There’s one backstop the type system can’t give you. Types make the helper shape easy and the bypass shape stand out, but they can’t forbid someone writing db.select().from(invoices) in a fresh file. A lint rule that flags direct db.select().from(<entityTable>) or db.query.<entity> outside the helper module catches exactly that: where types can’t enforce it, lint can. Writing that rule is its own topic. For now, just know the rule exists to close the gap, and name it in review.

The following review is the highest-value check in this lesson. It’s a short pull request with three planted bugs, the three shapes this lesson exists to stop. Leave a comment on each line where you’d block the merge.

Review this PR for a teammate. Three issues would leak data in production — block the merge on each. Click any line to leave a review comment, then press Submit review.

src/app/(app)/reports/route.ts
import { db } from '@/db';
import { invoices } from '@/db/schema';
export async function GET() {
const open = await db.query.invoices.findMany({
where: eq(invoices.status, 'open'),
});
return Response.json(open);
}

includingDeleted() is the helper’s most dangerous surface, so it gets its own short treatment. It returns rows regardless of lifecycle state. The org scope still applies, but deleted and archived rows come back. That is precisely the data the helper exists to keep out of normal views, so calling it is a privileged operation and has to be treated like one.

The rule is that every includingDeleted() call is gated at the action or route layer by the authedAction(role, …) wrapper from the chapter on roles and RBAC, restricted to the role that owns recovery and admin tooling. Keep the division clean. The helper says “this read includes deleted rows.” The wrapper says “and only an admin may run it.” The helper makes the data reachable, and the wrapper decides who reaches it.

src/app/(app)/invoices/actions.ts
export const restoreInvoice = authedAction(
'admin',
restoreInvoiceSchema,
async ({ id }, { orgId }) => {
const scoped = scopedInvoices(orgId);
const [invoice] = await scoped.includingDeleted(eq(invoices.id, id));
if (!invoice) return err('not-found', 'Invoice not found');
// clear deletedAt, return ok(...)
},
);

The watch-out belongs right here, not as a trailing aside. An ungated includingDeleted() is the leak the helper was built to prevent, re-introduced through the back door. This is why the name is loud. includingDeleted sitting outside an admin-gated action is a finding on sight: you don’t need to trace the query, the shape tells you.

One helper, both filters, and the writes already match

Section titled “One helper, both filters, and the writes already match”
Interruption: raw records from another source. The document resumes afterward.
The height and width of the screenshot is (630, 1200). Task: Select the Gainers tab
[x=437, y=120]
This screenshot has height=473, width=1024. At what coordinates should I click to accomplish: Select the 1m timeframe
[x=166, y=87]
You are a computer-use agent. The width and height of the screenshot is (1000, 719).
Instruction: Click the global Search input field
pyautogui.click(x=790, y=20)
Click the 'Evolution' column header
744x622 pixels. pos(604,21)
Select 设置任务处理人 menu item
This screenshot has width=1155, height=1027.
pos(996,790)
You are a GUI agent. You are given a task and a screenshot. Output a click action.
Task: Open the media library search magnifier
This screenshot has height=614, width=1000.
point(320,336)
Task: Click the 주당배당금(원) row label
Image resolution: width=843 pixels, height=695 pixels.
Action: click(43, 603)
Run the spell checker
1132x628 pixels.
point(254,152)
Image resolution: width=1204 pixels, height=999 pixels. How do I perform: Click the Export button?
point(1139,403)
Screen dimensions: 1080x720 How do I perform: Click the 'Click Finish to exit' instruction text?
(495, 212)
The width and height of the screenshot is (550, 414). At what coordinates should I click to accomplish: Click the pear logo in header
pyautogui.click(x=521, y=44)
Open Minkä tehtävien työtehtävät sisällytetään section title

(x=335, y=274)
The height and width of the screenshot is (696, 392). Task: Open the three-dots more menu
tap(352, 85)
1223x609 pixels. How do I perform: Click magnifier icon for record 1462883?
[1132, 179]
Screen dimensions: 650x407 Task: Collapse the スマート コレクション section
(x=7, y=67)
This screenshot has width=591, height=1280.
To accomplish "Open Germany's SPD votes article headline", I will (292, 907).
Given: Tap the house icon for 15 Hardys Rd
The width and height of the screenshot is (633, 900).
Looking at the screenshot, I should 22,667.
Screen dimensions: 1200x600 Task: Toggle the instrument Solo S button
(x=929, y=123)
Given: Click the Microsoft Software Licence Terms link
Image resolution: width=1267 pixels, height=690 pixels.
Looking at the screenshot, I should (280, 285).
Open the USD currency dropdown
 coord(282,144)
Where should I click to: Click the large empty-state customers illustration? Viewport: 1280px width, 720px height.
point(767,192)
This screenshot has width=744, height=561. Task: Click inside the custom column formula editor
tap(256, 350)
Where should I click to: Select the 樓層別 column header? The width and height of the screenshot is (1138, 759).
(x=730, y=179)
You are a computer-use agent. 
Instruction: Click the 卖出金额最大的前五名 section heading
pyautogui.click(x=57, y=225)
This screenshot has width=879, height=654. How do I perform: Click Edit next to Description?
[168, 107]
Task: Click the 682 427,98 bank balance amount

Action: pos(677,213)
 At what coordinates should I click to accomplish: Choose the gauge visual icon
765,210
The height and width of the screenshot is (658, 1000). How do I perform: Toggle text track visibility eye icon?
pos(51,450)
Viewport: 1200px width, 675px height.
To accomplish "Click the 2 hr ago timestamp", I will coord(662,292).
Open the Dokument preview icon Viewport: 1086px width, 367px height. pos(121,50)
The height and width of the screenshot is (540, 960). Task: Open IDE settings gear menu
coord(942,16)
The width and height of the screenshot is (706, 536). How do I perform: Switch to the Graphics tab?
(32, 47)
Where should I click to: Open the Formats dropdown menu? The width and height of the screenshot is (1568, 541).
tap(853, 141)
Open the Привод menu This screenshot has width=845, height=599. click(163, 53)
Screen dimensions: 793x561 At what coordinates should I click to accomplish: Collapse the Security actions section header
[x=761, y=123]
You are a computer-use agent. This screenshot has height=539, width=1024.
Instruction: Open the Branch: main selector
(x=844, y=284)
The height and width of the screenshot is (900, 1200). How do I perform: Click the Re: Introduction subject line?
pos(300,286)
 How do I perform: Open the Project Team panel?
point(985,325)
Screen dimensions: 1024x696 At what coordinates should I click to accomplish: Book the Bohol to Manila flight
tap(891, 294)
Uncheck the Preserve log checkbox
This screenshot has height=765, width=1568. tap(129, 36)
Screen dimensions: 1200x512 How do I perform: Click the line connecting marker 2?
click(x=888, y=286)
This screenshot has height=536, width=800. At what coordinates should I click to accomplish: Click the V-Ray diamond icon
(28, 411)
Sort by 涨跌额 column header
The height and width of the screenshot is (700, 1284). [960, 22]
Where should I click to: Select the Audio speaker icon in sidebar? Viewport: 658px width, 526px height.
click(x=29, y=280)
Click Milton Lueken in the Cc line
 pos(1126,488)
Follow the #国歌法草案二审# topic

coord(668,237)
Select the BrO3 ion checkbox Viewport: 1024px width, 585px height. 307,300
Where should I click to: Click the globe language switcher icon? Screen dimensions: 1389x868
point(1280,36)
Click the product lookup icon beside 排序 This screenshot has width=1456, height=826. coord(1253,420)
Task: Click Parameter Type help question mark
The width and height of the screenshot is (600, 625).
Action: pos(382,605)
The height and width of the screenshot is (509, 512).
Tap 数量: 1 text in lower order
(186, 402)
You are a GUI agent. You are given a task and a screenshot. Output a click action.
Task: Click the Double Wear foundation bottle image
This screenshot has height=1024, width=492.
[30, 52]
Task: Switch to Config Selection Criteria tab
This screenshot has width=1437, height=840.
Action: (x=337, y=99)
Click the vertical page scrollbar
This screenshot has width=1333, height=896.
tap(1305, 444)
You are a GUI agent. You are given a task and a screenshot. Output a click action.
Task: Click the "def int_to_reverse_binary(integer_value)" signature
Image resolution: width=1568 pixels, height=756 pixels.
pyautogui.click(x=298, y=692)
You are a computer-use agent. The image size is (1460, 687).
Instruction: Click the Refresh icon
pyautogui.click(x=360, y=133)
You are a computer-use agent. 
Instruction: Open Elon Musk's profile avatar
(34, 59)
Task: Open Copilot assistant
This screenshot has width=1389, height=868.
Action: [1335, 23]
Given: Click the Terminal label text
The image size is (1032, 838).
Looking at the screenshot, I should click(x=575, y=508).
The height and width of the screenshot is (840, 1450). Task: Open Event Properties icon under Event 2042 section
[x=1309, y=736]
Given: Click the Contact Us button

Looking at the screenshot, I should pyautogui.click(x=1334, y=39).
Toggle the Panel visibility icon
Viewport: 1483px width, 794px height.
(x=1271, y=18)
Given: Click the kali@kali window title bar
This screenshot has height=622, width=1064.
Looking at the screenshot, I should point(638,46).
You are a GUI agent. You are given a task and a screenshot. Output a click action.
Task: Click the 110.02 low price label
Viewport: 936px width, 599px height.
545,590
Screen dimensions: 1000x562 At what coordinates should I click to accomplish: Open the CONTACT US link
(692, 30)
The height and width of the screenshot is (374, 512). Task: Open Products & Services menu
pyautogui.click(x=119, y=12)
Step back and look at what a request-handled read now carries. It has two filters it never typed: the org filter from tenantDb, and the lifecycle filter from this helper, combined into one WHERE. Adding a new tenant table means wiring it through the helper once. After that, the missing-filter bug is no longer reachable through the normal path, and the wrong read is a different, visible shape.

The write side already matches. The lifecycle actions from the previous lesson, softDelete, archive, and restore, go through the scoped client too, so tenancy is on the WHERE of every UPDATE. A request that crafts a different orgId, or one that targets an already-deleted row, affects zero rows. Reads and writes are scoped by the same layer, so the asymmetry where reads are careful and writes are trusting simply doesn’t exist here.

That “zero rows affected” result is the seam into the next lesson. So far, it has been a quiet success: the row you weren’t allowed to touch stayed untouched. In the next lesson, on optimistic concurrency, you add a third predicate to that same UPDATE WHERE: a version precondition, so two tabs editing the same row can’t silently clobber each other. When that predicate doesn’t match, zero rows affected stops being a quiet success and becomes an honest 409 the user can act on. It’s the same WHERE you already understand, with one more thing in it.